Two distinct populations of fibroblasts were detected. One group (S-fibroblasts), characterized by expression of Mmp3, was present throughout the sclera. Anteriorly, Mmp3-expressing cells were also prominent in the chamber angle and corneoscleral junction. The second group (U-fibroblasts), marked by expression of Serpine2, was distributed throughout the uvea, including the iris. Fibroblasts are among the most heterogeneous and plastic of cell types and several fibroblast lineages can coexist within a single tissue or organ. In the healthy lung, for example, six types of pulmonary fibroblasts have been distinguished (Xie et al., 2018) and three distinct fibroblast lineages are present in endometrial tissue (Kirkwood et al., 2021). Recent scRNA-seq studies on anterior segment tissues imply that ocular fibroblasts may be similarly diverse. For example, scRNA-seq studies on human cornea have identified four distinct populations of fibroblast-like cells: limbal fibroblasts, limbal stromal keratocytes, corneal stromal stem cells, and central stromal keratocytes (Collin et al., 2021). Additionally, fibroblast-like and myofibroblast-like cell populations have been identified in the trabecular meshwork (Patel et al., 2020). Furthermore, studies on the conventional outflow pathway of humans and animal models have shown the presence of discrete populations of fibroblast-like cells associated with the trabecular beams and juxtacannalicular tissue (JCT) (van Zyl et al., 2020). The transcriptional signatures of our “U-fibroblasts ” and “S-fibroblasts ” appear to most closely resemble those of JCT and BeamY cells, respectively. To date, scRNA-seq studies have utilized a variety of ocular tissues from both human sources and animal models. Consequently, a consensus on the taxonomy of the ocular fibroblast populations has yet to emerge. This is an important issue because remodeling of ocular connective tissue, for example during myopia progression or in response to trauma or surgery, is likely facilitated by cells of a fibroblast lineage. An analysis of the interrelationships between fibroblast populations in the eye will have implications for the understanding and treatment of a range of ocular conditions.

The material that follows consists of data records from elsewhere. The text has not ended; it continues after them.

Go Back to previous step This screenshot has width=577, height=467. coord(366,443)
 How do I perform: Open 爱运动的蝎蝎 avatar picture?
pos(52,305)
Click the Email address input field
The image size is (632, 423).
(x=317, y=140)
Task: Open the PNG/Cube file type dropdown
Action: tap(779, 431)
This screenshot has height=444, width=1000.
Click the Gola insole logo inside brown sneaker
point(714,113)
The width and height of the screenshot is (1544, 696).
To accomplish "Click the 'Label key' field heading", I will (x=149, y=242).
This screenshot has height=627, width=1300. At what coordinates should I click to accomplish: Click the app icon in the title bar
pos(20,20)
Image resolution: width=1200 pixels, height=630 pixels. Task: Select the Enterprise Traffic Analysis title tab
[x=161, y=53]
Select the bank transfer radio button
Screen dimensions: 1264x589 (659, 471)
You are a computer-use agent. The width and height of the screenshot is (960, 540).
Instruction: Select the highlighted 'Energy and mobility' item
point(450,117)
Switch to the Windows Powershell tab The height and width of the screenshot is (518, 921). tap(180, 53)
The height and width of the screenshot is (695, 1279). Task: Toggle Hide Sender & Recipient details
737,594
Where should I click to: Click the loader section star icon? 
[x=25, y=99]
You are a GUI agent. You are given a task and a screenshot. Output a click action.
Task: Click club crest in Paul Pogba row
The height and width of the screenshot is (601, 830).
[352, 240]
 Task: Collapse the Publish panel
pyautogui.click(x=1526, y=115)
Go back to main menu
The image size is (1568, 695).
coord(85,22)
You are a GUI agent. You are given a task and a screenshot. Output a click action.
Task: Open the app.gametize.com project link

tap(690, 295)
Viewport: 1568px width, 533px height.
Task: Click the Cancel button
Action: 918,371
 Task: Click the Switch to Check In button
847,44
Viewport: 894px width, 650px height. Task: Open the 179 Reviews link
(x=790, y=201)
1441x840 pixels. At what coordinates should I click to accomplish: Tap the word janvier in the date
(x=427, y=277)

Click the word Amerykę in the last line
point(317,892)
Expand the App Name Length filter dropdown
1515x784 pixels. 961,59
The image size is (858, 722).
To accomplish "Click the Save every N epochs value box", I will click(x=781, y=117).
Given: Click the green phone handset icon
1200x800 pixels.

It should soon be possible to catalog each of the cell types present in the eyes of humans and model organisms, in line with the broad aims of the human cell atlas organization (Rozenblatt-Rosen et al., 2017). This knowledge base will provide the foundation for future studies on ocular pathology and development. Single cell techniques lend themselves to studies of organogenesis (Haniffa et al., 2021) and scRNA-seq has already been successfully deployed to analyze the processes of competence, specification, and differentiation in the developing retina (Shiau et al., 2021). It is to be expected that the inductive interactions that control the developmental trajectories of cells in the anterior segment will prove similarly amenable to analysis at the single cell level.